*REQUIRED WORK:* List every line from the beginning of the items through the line containing "Click the notification" as a numbered list. Leave out blank lines.

*Item-finding records:*
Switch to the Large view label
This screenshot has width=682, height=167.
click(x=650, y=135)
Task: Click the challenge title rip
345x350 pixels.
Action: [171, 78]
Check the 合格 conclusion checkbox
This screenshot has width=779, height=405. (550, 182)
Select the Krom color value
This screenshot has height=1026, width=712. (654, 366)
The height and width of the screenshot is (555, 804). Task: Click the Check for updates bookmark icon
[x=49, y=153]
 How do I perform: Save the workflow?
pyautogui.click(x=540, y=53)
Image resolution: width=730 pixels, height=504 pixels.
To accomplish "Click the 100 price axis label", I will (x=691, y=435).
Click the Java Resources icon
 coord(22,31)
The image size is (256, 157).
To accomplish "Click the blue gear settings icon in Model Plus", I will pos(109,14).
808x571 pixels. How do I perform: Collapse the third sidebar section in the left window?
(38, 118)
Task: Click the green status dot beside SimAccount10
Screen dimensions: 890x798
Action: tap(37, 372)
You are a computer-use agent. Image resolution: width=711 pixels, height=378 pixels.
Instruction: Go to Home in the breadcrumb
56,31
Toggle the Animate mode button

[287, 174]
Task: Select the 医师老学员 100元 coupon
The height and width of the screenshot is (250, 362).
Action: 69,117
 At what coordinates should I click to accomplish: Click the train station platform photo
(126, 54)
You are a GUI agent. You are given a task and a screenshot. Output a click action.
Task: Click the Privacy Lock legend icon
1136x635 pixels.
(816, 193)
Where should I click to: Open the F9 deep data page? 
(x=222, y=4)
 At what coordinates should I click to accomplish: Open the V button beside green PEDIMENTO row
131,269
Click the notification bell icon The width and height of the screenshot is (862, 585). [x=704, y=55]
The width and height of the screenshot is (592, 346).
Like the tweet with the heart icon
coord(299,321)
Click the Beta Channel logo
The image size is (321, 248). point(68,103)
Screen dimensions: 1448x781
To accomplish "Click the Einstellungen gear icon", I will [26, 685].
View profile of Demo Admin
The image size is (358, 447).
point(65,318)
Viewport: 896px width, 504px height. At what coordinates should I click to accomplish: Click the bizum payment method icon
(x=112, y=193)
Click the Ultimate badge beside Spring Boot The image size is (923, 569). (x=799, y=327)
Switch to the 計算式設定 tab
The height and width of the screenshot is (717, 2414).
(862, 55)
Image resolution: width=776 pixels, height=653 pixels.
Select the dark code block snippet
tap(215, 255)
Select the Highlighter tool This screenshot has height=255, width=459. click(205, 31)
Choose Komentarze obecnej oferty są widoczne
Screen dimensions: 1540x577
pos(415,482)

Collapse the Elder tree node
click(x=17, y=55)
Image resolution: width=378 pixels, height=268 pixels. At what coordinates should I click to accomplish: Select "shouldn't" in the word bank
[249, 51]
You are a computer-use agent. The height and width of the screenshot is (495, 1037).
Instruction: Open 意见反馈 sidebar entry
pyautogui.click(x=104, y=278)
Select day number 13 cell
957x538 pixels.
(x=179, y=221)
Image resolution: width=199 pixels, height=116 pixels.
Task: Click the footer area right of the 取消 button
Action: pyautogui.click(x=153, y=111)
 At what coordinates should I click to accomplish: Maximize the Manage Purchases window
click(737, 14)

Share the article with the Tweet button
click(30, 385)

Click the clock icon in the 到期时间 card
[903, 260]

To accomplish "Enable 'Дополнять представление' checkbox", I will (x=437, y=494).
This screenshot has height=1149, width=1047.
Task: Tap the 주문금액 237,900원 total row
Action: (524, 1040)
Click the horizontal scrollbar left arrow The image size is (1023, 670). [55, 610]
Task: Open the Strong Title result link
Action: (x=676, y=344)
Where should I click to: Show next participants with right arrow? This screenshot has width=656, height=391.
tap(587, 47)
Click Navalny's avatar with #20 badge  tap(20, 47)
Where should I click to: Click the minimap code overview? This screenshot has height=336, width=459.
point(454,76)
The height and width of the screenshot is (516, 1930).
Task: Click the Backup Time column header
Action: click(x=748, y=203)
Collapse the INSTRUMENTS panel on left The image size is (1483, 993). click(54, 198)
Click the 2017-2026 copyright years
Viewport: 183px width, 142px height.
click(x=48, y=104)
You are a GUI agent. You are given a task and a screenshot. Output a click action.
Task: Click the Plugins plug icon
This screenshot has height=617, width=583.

*RESULT FOR THIS TASK:*
1. Switch to the Large view label
2. This screenshot has width=682, height=167.
3. click(x=650, y=135)
4. Task: Click the challenge title rip
5. 345x350 pixels.
6. Action: [171, 78]
7. Check the 合格 conclusion checkbox
8. This screenshot has width=779, height=405. (550, 182)
9. Select the Krom color value
10. This screenshot has height=1026, width=712. (654, 366)
11. The height and width of the screenshot is (555, 804). Task: Click the Check for updates bookmark icon
12. [x=49, y=153]
13.  How do I perform: Save the workflow?
14. pyautogui.click(x=540, y=53)
15. Image resolution: width=730 pixels, height=504 pixels.
16. To accomplish "Click the 100 price axis label", I will (x=691, y=435).
17. Click the Java Resources icon
18.  coord(22,31)
19. The image size is (256, 157).
20. To accomplish "Click the blue gear settings icon in Model Plus", I will pos(109,14).
21. 808x571 pixels. How do I perform: Collapse the third sidebar section in the left window?
22. (38, 118)
23. Task: Click the green status dot beside SimAccount10
24. Screen dimensions: 890x798
25. Action: tap(37, 372)
26. You are a computer-use agent. Image resolution: width=711 pixels, height=378 pixels.
27. Instruction: Go to Home in the breadcrumb
28. 56,31
29. Toggle the Animate mode button
30. [287, 174]
31. Task: Select the 医师老学员 100元 coupon
32. The height and width of the screenshot is (250, 362).
33. Action: 69,117
34.  At what coordinates should I click to accomplish: Click the train station platform photo
35. (126, 54)
36. You are a GUI agent. You are given a task and a screenshot. Output a click action.
37. Task: Click the Privacy Lock legend icon
38. 1136x635 pixels.
39. (816, 193)
40. Where should I click to: Open the F9 deep data page? 
41. (x=222, y=4)
42.  At what coordinates should I click to accomplish: Open the V button beside green PEDIMENTO row
43. 131,269
44. Click the notification bell icon The width and height of the screenshot is (862, 585). [x=704, y=55]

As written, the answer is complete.